Stabilimenti balneari Masci: le concessioni gestite dal Comune

18 Dicembre 2021

La proposta del sindaco al confronto con gli operatori D’Alfonso: «La soluzione c’è: puntare sulla vostra storia»

PESCARA. «Puntate sulla vostra storia e sui vostri progetti e incasserete lingotti d’oro» è la previsione del senatore Luciano D’Alfonso, presidente della commissione Finanze e Tesoro. «Lavoreremo per far sì che siano i Comuni a gestire i bandi» per le assegnazioni delle concessioni, è la ricetta del sindaco Carlo Masci.
Entrambe le soluzioni proposte sono state accolte con favore dai circa sessanta balneatori e operatori del settore riuniti ieri mattina all’auditorium Petruzzi per discutere «gli effetti della sentenza del Consiglio di stato» che accorcia di 10 anni, dal 2033 al 2023, i tempi di scadenza delle concessioni, con il rischio, di fatto, di scippare agli imprenditori del mare i sacrifici di una vita se le loro attività, quasi tutte storiche e a conduzione familiare, (101 a Pescara, 750 nel resto del litorale fino a San Salvo, 30mila in Italia), cadessero nelle mani della libera concorrenza, entro due anni.
Il confronto è stato moderato dal direttore regionale di Cna Abruzzo, Graziano Di Costanzo e dal segretario regionale Confartigianato Abruzzo, Daniele Di Marzio. Al centro del dibattito la contestata direttiva europea Bolkestein, risalente al 2006, che prescrive la messa a gara dei servizi, compresi quelli balneari, ma anche il recente pronunciamento del Consiglio di Stato, che ha fatto saltare la proroga delle concessioni previste per i prossimi 12 anni. Presente Mauro Vanni, presidente nazionale di Confartigianato imprese balneari; il direttore generale di Confartigianato Pescara, Fabrizio Vianale; il consigliere regionale Guerino Testa; in collegamento, gli europarlamentari Brando Benifei e Salvatore De Meo.

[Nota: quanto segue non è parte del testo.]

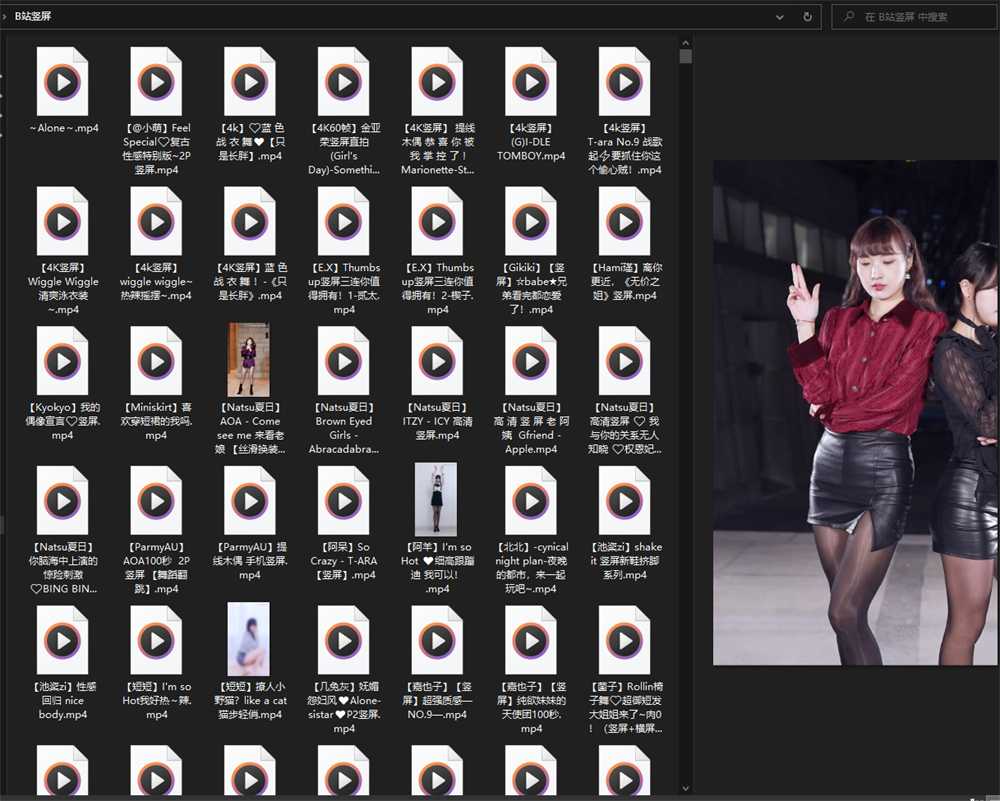
Task: Click the So Crazy - T-ARA file icon
Action: (x=343, y=501)
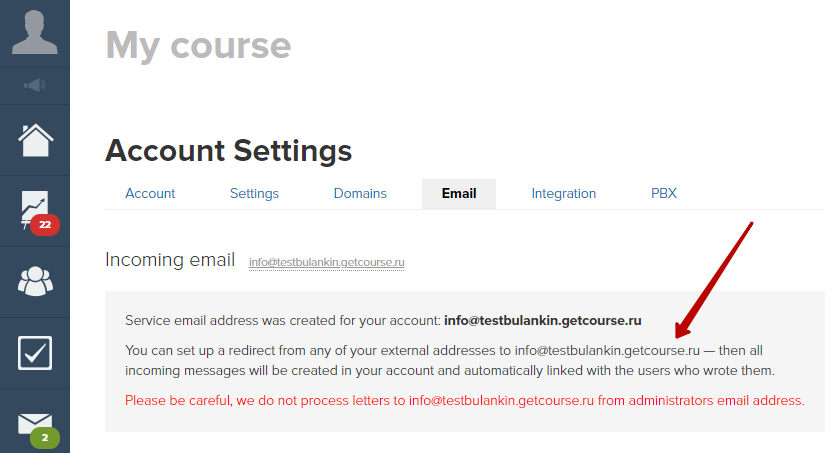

Chiedono, gli imprenditori del mare, da Marco Schiavone del Nuovo Tramonto di Pescara ai silvaroli Giancarlo Giuliani di Marifà ed Enzo Cambi di Puntino in rappresentanza di altri, di essere «tirati fuori dalla Bolkestein e trasferiti dal settore servizi ai beni, altrimenti si va ad evidenza pubblica con il riconoscimento della nostra storia fatta di tradizioni e sacrifici, ma anche di investimenti a rischio scippo».
Ha aperto Cristiano Tomei, coordinatore nazionale Cna Turismo e Commercio: «È necessario fare una mappatura delle concessioni ma è indubbio che dal 1° gennaio 2024 non si dovrà andare a gara pubblica». Sandro Lemme, referente di Confartigianato Imprese Turismo e titolare de La Playa dal 1934: «Lottiamo da sempre contro mareggiate e problemi del settore, è tempo che il legislatore capisca che noi abbiamo in mano gioielli da tutelare che danno lavoro a migliaia di famiglie». D’Alfonso ha in mano la sentenza del Consiglio di Stato, i fogli sottolineati: «Niente lamenti o ululati, dovete puntare sulla vostra storia balneare e sui progetti che parlano anche il vernacolo dei territori» per combattere «quella concorrenza a cui ci ha condotti l’Europa. Le soluzioni sono in questa sentenza» e suggerisce di guardare alle voci «avviamento, punteggi, storia e progetti integrati. Gli stabilimenti non sono sale bingo ma luoghi di morte se non li sai gestire».
Conclude, Masci: «I Comuni sanno cosa vogliono i territori. Quindi da oggi lavoreremo per arrivare alla gestione dei bandi di evidenza pubblica che diano vantaggi per ottenere le concessioni. Noi siamo pronti a fare la nostra parte».